YOUR TASK:
Scan the entries below for the word "arrow", then copy each line that holds it.

Stored data:

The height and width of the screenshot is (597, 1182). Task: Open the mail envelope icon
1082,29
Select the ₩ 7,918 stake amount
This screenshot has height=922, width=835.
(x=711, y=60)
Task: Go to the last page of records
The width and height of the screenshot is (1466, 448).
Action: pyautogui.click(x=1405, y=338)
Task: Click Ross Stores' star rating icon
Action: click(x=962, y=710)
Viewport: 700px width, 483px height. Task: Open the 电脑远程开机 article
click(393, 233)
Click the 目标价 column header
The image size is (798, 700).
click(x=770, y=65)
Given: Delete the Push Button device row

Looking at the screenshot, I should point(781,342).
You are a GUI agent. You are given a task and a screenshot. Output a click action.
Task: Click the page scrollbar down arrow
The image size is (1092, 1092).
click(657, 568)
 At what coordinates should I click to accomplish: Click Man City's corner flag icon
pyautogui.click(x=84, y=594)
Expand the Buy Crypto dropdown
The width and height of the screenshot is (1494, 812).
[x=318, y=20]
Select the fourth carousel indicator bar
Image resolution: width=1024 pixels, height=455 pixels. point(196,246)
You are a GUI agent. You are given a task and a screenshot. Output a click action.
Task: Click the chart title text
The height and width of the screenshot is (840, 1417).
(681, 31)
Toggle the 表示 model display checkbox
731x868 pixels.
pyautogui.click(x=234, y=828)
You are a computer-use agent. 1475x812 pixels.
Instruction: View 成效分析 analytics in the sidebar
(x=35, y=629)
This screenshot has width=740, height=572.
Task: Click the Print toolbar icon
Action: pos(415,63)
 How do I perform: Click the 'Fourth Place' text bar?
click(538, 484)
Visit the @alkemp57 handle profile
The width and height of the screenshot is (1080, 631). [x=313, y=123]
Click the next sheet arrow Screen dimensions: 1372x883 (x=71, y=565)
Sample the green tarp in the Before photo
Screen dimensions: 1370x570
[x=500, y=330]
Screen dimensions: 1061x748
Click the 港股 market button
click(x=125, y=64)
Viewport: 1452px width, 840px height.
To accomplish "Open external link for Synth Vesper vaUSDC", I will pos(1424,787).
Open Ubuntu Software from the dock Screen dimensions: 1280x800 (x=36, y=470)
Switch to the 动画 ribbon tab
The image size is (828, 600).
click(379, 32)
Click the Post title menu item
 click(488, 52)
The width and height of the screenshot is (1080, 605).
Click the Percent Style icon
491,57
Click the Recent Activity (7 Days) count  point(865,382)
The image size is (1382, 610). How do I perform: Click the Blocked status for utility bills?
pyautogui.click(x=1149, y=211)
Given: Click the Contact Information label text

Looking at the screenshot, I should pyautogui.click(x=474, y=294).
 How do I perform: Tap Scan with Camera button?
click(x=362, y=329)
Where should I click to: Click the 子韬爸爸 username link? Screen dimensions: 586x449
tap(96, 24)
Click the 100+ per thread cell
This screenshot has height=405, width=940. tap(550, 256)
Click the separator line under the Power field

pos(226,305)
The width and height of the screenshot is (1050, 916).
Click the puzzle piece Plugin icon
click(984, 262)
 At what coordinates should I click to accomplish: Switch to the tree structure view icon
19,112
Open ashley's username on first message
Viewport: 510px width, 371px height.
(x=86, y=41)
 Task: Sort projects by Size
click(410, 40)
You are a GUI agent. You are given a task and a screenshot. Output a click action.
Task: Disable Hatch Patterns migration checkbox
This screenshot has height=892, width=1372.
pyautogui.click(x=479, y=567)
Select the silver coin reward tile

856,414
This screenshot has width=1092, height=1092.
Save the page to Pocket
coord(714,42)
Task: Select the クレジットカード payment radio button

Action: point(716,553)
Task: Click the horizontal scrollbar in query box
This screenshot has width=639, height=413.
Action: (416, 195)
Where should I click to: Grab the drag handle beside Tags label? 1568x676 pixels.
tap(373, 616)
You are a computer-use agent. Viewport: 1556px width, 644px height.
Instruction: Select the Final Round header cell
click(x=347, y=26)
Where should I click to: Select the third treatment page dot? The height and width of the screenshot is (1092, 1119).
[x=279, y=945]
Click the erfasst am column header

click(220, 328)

SOLVED EXERCISE:
Task: Click the page scrollbar down arrow
Click the next sheet arrow Screen dimensions: 1372x883 (x=71, y=565)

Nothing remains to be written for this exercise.